1

I need to remove files with identical size but not identical content on Linux, that is why fdupes is not an option.

I tried the following command, however it did not remove all files with identical sizes (no idea why)

last=-1; find . -type f -name '*.png' -printf '%f\0' | sort -nz | while read -d '' i; do s=$(stat -c '%s' "$i"); [[ $s = $last ]] && rm "$i"; last=$s; done

Any ideas? What did I wrong?

EDIT: I made a mistake in the initial post.
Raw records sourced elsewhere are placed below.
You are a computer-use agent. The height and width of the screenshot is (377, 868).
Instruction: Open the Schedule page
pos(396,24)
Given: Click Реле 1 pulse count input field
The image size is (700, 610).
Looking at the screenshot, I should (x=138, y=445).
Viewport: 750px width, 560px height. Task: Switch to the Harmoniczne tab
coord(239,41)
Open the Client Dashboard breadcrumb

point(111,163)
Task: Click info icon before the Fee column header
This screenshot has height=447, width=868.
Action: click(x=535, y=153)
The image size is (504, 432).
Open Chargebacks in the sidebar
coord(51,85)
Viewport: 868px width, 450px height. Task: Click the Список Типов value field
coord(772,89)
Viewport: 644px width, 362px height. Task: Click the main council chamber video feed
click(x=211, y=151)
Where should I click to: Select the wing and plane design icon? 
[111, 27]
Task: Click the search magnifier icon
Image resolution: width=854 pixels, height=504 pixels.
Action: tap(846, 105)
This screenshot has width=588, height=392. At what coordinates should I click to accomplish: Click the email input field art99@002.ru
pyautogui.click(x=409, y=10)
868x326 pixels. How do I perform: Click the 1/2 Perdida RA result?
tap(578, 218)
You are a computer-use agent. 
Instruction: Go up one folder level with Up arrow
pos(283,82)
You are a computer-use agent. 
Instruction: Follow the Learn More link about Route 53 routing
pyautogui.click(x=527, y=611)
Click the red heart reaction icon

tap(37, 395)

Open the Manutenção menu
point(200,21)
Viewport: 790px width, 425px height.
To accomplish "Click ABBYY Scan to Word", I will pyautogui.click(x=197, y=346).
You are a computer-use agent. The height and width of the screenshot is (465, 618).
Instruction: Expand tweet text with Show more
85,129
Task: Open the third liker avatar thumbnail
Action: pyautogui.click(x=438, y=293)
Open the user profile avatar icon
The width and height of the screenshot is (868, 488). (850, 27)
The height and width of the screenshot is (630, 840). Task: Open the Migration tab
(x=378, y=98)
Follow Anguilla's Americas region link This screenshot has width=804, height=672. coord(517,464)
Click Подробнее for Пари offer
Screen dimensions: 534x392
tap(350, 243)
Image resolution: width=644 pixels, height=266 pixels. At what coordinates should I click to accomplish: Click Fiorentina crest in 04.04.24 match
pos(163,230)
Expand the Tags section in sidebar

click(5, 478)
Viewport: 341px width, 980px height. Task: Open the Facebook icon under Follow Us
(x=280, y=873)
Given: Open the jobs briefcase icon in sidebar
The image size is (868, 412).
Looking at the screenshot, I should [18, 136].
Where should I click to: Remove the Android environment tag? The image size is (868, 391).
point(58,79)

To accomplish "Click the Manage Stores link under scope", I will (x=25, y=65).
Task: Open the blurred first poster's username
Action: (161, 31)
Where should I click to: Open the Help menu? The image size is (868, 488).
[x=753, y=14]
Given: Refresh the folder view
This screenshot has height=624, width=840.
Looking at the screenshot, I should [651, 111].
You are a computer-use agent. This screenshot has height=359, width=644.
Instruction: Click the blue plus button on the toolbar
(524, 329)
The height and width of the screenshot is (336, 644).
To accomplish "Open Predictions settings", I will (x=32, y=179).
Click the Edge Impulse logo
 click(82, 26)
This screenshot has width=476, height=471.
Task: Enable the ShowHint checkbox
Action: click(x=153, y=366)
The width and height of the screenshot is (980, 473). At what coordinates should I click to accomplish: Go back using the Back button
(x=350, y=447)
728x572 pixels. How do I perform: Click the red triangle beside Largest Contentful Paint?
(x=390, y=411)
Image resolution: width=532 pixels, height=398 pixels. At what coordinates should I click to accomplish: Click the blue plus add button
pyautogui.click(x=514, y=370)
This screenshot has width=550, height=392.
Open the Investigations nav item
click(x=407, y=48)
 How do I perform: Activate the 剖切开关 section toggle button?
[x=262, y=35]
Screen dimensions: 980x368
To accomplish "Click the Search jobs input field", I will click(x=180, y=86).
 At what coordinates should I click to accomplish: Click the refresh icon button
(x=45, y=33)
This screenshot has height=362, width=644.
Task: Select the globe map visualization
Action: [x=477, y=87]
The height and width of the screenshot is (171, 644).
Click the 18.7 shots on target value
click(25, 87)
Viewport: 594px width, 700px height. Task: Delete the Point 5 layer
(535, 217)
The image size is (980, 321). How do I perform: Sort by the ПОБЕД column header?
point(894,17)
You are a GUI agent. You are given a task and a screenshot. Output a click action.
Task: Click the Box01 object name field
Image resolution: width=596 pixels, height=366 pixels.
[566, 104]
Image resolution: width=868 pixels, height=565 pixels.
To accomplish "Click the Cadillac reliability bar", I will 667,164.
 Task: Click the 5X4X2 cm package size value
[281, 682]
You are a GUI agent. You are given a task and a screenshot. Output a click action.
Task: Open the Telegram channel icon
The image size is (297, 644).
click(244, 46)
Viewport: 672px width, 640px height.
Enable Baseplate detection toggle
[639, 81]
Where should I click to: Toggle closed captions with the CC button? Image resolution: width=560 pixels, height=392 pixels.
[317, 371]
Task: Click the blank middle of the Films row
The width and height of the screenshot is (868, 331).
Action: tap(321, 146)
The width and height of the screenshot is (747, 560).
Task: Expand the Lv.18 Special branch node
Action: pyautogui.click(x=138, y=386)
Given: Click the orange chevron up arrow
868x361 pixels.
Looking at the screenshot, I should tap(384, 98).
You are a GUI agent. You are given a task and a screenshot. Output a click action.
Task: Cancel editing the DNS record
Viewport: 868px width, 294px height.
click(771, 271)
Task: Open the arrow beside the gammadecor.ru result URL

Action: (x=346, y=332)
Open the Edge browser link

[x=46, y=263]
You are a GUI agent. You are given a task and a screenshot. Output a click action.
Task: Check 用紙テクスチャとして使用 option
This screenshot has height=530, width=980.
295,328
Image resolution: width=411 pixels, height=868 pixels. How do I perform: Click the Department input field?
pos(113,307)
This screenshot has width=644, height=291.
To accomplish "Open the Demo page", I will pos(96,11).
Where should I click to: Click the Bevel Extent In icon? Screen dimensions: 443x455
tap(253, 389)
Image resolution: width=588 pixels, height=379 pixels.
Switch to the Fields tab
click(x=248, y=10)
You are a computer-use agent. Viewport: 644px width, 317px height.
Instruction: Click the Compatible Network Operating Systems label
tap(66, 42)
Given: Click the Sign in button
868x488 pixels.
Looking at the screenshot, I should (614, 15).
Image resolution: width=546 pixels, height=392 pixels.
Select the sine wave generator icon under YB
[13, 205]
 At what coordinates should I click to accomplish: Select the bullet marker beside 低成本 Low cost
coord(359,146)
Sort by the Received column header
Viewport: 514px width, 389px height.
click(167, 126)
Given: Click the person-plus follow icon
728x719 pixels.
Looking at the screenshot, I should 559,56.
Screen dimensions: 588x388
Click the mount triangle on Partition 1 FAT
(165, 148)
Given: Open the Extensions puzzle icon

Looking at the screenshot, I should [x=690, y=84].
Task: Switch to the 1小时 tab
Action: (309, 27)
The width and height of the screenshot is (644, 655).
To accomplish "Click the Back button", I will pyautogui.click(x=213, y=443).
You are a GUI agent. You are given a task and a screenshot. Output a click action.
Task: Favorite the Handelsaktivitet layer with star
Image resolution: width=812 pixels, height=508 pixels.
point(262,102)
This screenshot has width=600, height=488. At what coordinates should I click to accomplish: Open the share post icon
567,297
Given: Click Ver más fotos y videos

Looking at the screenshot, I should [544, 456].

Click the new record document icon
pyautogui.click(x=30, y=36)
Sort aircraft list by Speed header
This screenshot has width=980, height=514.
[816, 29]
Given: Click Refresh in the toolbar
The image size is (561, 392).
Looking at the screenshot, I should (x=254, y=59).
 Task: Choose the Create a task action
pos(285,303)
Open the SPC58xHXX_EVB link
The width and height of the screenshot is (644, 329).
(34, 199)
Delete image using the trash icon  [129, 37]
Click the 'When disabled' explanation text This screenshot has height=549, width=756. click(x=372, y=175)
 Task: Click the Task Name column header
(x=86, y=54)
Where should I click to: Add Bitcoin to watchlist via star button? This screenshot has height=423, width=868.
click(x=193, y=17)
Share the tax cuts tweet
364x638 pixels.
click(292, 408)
I need to keep one file from the given size, for example:

1.png    # 23,5 Kb
2.png    # 24,6 Kb
4.png    # 24,6 Kb > remove
8.png    # 24,6 Kb > remove
16.png   # 23,5 Kb

Basically I want to remove duplicates, but not by checksum and by size only.

Charles
  • 11

1 Answers1

1

Since you seem to be on a GNU system, you could do something like:

(export LC_ALL=C
find . -name '*.png' -type f -printf '%20s %p\0' |
  sort -z |
  uniq -zuDw20 |
  cut -zb22- |
  xargs -r0 echo rm -f --
)

That prints a 20-character padded size followed by the file path for each file, and uniq -zuDw20 reports all but the last of all entries with duplicated first 20 bytes.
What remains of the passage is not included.